The photocatalytic activity of nanocomposites and their heterojunctures was studied by visible light degradation of methylene blue as a pollutant model. We investigated the photocatalytic behavior a series of samples with different ZnO/V2O5 molar ratios prepared by mixing ZnO(SA) and V2O5 orthorhombic, V2O5-xerogel or V2O5(HDA) as described in Table S1. The photocatalytic properties of the as-prepared samples were evaluated under similar conditions and all curves were normalized after reaching the adsorption/desorption equilibrium (Figure S5). The results in Figure 5a shows that the sample of the heterojunction ZnO(SA)/V2O5(HDA) 1:0.25 exhibits the highest photocatalytic efficiency in visible light irradiation. The comparison of catalytic activity of these samples indicated that 90% of the MB dye was degraded after 400 min of irradiation, the luminance of the light source was 0.5 Sun. Meanwhile, the hybrid heterostructure ZnO(SA)/V2O5(HDA) 1:0.5 shows lower photocatalytic ability than the other samples, which could be attributed to the higher concentration of V2O5 acting as a recombination center for photogenerated charge carriers and increasing the sample opacity, obstructing the light absorption and decreasing the photocatalytic activity [17]. Photocatalytic processes are very complex, and some aspects of the reaction kinetics are being studied. In this work, the photocatalytic degradation of methylene blue could be described by pseudo-first-order kinetics, ln(C0/C) = kt, where k is the corresponding kinetic constant and t the irradiation time Figure 5b. The apparent rate constants (kapp, min−1) hybrid ZnO(SA)/V2O5(HDA) was about 6 time faster than for ZnO. The rate constants were calculated and the linear regression coefficients (R2) for all samples under visible light.

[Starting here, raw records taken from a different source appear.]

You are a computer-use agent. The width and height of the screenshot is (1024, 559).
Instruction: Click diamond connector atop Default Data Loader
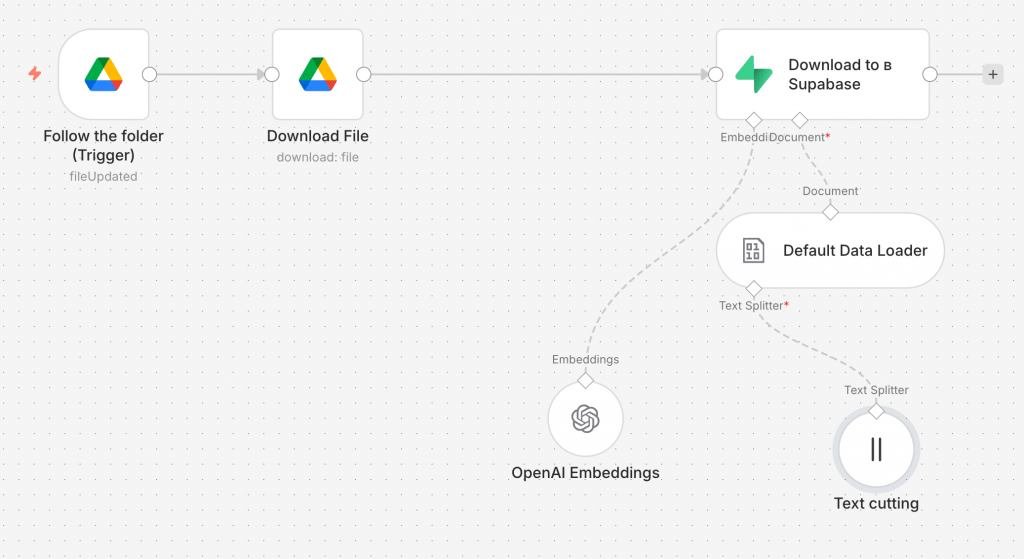830,212
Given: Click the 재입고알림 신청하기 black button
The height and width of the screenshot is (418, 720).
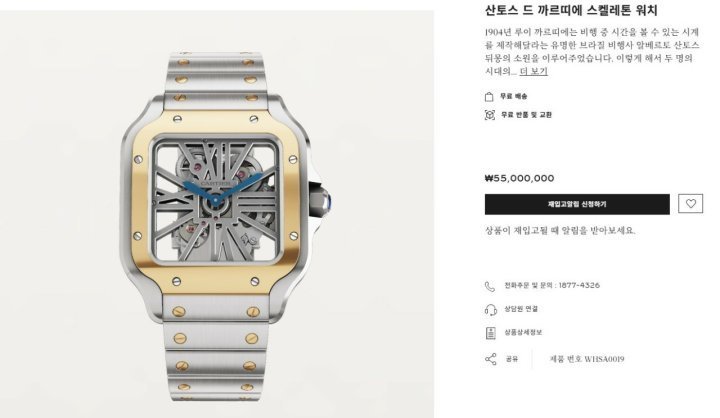Looking at the screenshot, I should pos(577,204).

These results agree qualitatively with reports on the improvement of the photocatalytic efficiency of stratified hybrid ZnO [33,37]. The shape of the MB spectrum remains unchanged throughout the process and no organic by products were detected, indicating the degradation of the dye (Figure S6). The photocatalytic performance of visible light observed indicates that there is a synergistic effect between both 2D nanocomposites used. In these heterojunctions the large face-to-face contact between the sheets, which provide more reaction sites for the adsorption of contaminants exhibiting greater stability, should lead to the interfacial charge transfer efficiency [26,27]. the presence of the organic surfactant in the interlaminar spaces of ZnO and V2O5 favors the adsorption of dye on the surface of semiconductors thus the abundance of hydrophobic sites for the adsorption of dye appears as a probable cause of improved photocatalytic efficiency in this hybrid semiconductors heterojunction.

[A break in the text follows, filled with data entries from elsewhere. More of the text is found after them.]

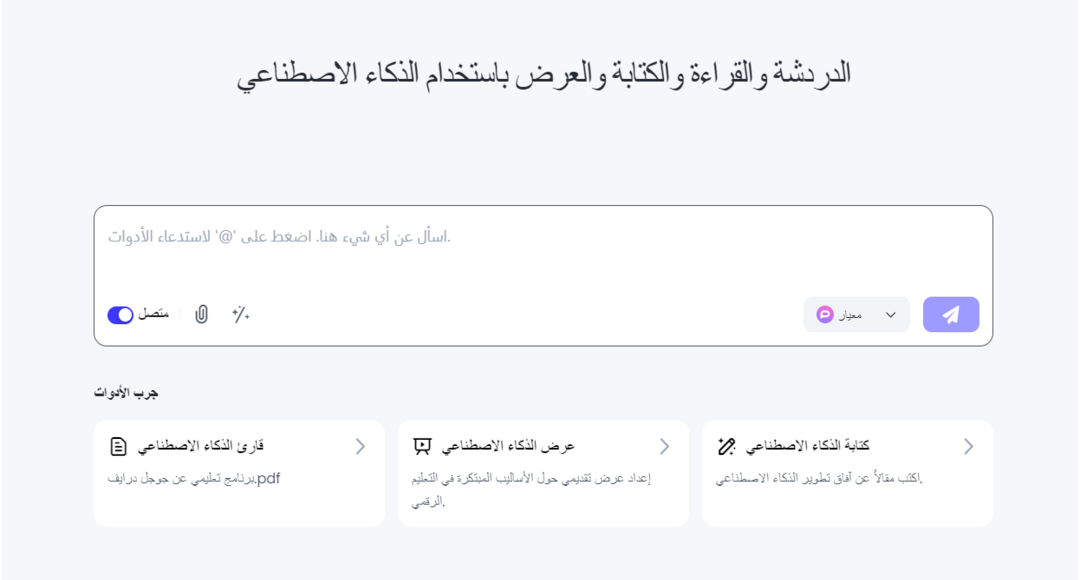The image size is (1080, 580).
Task: Click the متصل label beside the switch
Action: (153, 314)
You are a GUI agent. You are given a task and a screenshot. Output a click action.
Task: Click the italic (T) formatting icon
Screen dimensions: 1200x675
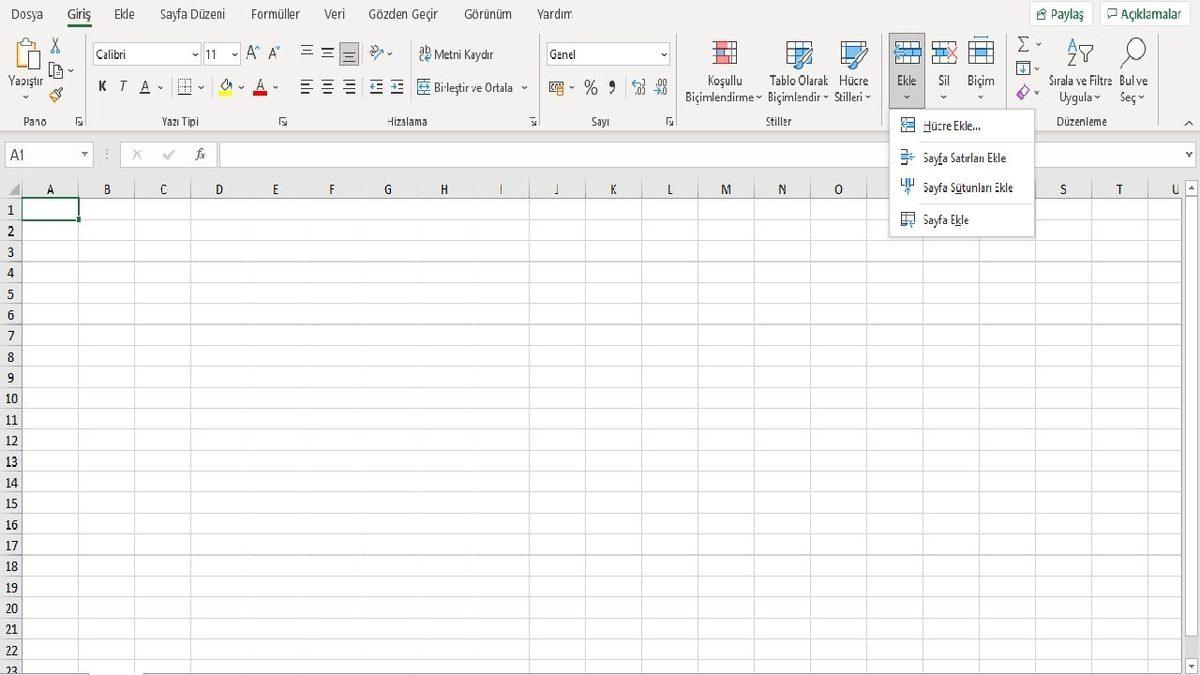click(x=122, y=87)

To further investigate the role of active species such as h+, OH and O2−• in the photocatalytic degradation of dye, active species trapping experiments were performed using the sample ZnO(SA), V2O5(HDA) and ZnO(SA)/V2O5(HDA) 1:0.25. For these experiments, oxalate of ammonium (OA) was used as hole (h+) scavenger (2 mM), isopropanol (IPA) as a OH scavenger (2 mM) and chloroform (CHCl3) as an O2−• scavenger (2 mM) [44,45,46]. The impact of different scavengers is shown in Figure 6a, for ZnO(SA) (64%), when the CHCl3 was added into reaction solution, the photocatalytic degradation is almost invariable (60%). However, when the IPA and OA were added into solution, the degradation rate of MB was inhibited (44% and 47%, respectively). Thus, the OH and h+ radicals are the major reactive species in the ZnO(SA) reaction. For V2O5(HDA) (48%), when the IPA was added to the reaction solution photocatalytic degradation drops to 5% indicating that OH is the major reactive species in the reaction. On the other hand, for the ZnO(SA)/V2O5(HDA) sample (90%), when the OA and IPA were added, the photocatalytic degradation rate was decreased (53% and 54%, respectively) indicating the h+ and OH are the predominant active species. When the CHCl3 was added to the reaction solution, the degradation rate of the inhibited slightly (68%), suggesting the O2−• affects less in the photocatalysis process. Thus, from these experiments, we conclude OH and h+ as major active species in photocatalytic degradation of MB under visible light irradiation.
The activity of photocatalyst depends of the effective separation of electron–hole pairs and the migration of the photogenerated charge is related to the band edge position in conduction band (CB) and valence band (VB) of semiconductors. The band positions (ECB and EVB) for the hybrids ZnO and V2O5 were calculated applying the equations reported in the literature [46]:
ECB = χ − Ee − ½Eg
ECB = EVB − Eg
where χ is the electronegativity of semiconductors ZnO and V2O5 (5.79 and 6.10 eV, respectively); Ee is the energy of free electrons on the hydrogen scale (4.5 eV); and the band gap energy (Eg) of the semiconductor calculated from DRS data [40]. The calculated CB and VB edge positions of hybrid ZnO are −0.35 eV and 2.93 eV. As for hybrid V2O5, the CB and VB edge positions are 0.46 eV and 2.74 eV, respectively.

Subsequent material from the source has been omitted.